Mars is easy January 4, 2009 Zubrin's witty little book is best when dealing with the gritty and practical advice on how to live on Mars. He makes telling points about how best to get to Mars, live on Mars' resources and thrive. The Yankee flavor shows through his sensible suggestions about to most easily use the resources at hand to make a living.
Where this book fails is in the social commentary - Mars and Martians are pretty roguish and perhaps not to be admired as much as Zubrin thinks they might be. Libertarians won't suddenly change their miserable track record by relocating to the new frontier.
But this book mostly succeeds where the technology is explained. Zubrin's punchy humor excoriating NASA's ideas for how to colonize Mars are often on target in my opinion, and I think that Zubrin's more practical approach would likely work more effectively if the goal is to colonize the planet and open up this new frontier. Read this book for the practical technology delivered in a compelling, ascerbic but witty way. It will have you laughing out loud in agreement in a number of places.

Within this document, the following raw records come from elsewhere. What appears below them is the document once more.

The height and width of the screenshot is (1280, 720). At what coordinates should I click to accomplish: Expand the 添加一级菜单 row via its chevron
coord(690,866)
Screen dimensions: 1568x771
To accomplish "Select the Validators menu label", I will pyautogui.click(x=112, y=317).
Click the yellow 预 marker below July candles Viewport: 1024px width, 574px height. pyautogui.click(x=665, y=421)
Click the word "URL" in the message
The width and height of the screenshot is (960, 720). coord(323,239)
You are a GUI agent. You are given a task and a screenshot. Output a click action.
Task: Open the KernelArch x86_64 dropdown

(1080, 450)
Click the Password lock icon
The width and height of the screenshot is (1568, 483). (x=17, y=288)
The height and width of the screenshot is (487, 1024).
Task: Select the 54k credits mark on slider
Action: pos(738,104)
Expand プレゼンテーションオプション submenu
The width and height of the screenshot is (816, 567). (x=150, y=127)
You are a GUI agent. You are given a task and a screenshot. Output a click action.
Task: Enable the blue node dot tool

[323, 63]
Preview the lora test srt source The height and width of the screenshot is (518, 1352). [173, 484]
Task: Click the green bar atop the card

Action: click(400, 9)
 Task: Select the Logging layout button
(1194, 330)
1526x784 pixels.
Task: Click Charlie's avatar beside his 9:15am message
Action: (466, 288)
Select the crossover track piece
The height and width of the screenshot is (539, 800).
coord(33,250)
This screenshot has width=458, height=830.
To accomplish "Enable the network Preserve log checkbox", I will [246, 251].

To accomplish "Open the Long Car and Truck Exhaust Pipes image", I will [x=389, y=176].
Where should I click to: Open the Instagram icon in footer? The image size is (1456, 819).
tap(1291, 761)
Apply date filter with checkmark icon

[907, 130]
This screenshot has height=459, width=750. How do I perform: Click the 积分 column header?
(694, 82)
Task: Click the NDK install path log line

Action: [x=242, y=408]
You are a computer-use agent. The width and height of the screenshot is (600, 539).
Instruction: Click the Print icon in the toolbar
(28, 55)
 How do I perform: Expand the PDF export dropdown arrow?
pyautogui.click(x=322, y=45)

Surprisingly Pleasant Read December 30, 2008 Having read Dr Zubrin's previous attempt at humor (The Holy Land), I faced this book with great trepidation. However, a friend forced a copy on me and insisted.
Zubrin has actually managed to sugar coat a great deal of information about the viability of Mars so it goes down smoothly. Even though the humor doesn't always work, I came away very convinced that a Mars colony is a real possibility and possibly even a necessity. The book is an comfortable read, and appropriate for anyone over about 15.
Dissapointed purchase December 29, 2008 2 out of 2 found this review helpful
Robert Zubrin assumes no progress in technology in the next 100 years that is not already planned. He assumes no progress in society; that we will still be wrestling with a socialistic NASA for the next 100 years.
As is usual with Zubrin, he knows all the answers and any contrary opinions are attacked with zeal. Zubrin has lots of good ideas and is worth looking at for mind stretching. He does not have the only good ideas.
He lost much of my respect for several smart-alec suggestions that stealing property was a way to augment your income.
I had hope of gifting this to some grandchildren, but was disappointed to find that it was targeted at a "mature audience" and advocated deception as a tool to success.